11. 2 If our confidence in the creditworthiness of the customer is shaken by acts of judicial enforcement against the customer and/or demonstrable other events that call into question and/or make impossible the confidence in the proper performance of the commitments entered into by the customer we reserve the right to demand suitable guarantees from the customer. If the customer refuses to comply, we reserve the right to cancel all or part of the order, even if the goods have already been shipped in whole or in part. In such a case, the amount referred to in art. 3.2 or in art. 12.3, depending on whether or not the execution of the agreement has already started at the time of cancellation.

Art. 12: Dissolution of the contract
12.1 We reserve the right to consider the agreement dissolved by operation of law and without prior notice of default in the event of bankruptcy, composition, suspension of payment, apparent insolvency and any change to the legal situation of the customer. 
12.2 In the event of non-payment, we reserve the right to stop further deliveries. We also reserve the right to consider the agreement dissolved by operation of law and without prior notice of default for the whole or the part that has not yet been performed. 
12.3 In the event of unilateral breach of contract or termination of the agreement to the detriment of the customer, the customer will owe compensation, the minimum of which is fixed at 30% of the price of the order.

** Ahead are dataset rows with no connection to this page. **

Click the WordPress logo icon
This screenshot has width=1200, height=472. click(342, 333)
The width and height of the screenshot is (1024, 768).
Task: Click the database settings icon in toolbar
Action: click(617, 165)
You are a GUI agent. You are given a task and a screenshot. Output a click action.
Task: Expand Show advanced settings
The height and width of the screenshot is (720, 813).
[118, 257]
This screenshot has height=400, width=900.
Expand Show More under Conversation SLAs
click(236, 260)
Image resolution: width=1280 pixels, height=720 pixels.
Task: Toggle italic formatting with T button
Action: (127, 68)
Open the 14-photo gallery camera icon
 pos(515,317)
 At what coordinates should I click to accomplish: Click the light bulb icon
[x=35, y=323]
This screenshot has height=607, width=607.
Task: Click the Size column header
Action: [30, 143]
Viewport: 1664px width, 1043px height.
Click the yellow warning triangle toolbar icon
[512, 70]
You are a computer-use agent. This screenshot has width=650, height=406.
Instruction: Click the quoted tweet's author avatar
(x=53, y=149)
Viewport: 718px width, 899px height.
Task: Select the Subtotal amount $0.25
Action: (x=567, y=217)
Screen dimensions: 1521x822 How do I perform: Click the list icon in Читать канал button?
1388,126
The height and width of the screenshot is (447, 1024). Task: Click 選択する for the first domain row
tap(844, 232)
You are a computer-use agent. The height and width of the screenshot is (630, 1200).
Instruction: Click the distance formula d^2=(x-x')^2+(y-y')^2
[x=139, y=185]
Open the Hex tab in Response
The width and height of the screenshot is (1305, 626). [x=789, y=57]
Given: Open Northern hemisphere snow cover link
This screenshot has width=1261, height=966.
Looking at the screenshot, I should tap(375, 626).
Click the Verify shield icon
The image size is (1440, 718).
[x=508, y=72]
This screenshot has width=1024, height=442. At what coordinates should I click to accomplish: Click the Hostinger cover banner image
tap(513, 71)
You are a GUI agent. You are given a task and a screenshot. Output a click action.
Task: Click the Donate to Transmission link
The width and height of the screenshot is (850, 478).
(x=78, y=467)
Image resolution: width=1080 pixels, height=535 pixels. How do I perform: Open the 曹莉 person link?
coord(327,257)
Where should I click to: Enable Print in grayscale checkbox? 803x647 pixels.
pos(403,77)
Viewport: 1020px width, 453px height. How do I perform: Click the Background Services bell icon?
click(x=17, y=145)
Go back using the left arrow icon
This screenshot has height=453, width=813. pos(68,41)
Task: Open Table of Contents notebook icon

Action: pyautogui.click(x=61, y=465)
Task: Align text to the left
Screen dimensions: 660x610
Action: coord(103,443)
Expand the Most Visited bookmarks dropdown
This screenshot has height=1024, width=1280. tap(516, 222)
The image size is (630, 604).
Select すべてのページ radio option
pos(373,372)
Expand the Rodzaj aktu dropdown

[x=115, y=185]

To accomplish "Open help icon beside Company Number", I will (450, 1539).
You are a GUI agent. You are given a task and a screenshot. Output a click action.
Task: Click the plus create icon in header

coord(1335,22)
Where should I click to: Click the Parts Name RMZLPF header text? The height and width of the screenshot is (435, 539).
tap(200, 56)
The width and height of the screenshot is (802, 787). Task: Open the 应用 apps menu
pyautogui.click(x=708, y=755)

Art. 13: Competence - Applicable law
13.1 Any dispute to which the interpretation or the execution of the agreement may give rise falls under the exclusive territorial jurisdiction of the Justice of Northern Ireland or the courts of the judicial district of Northern Ireland
13.2 The present agreement is governed solely by UK law application.

Art. 14
The possible legal nullity of the individual provisions of these general terms and conditions does not in any way affect the legal validity of the other provisions.

Art. 15
The general terms and conditions can be consulted at any time on www.steelitdoors.co.uk and can be obtained in writing upon first request and form an integral part of the contractual relationship.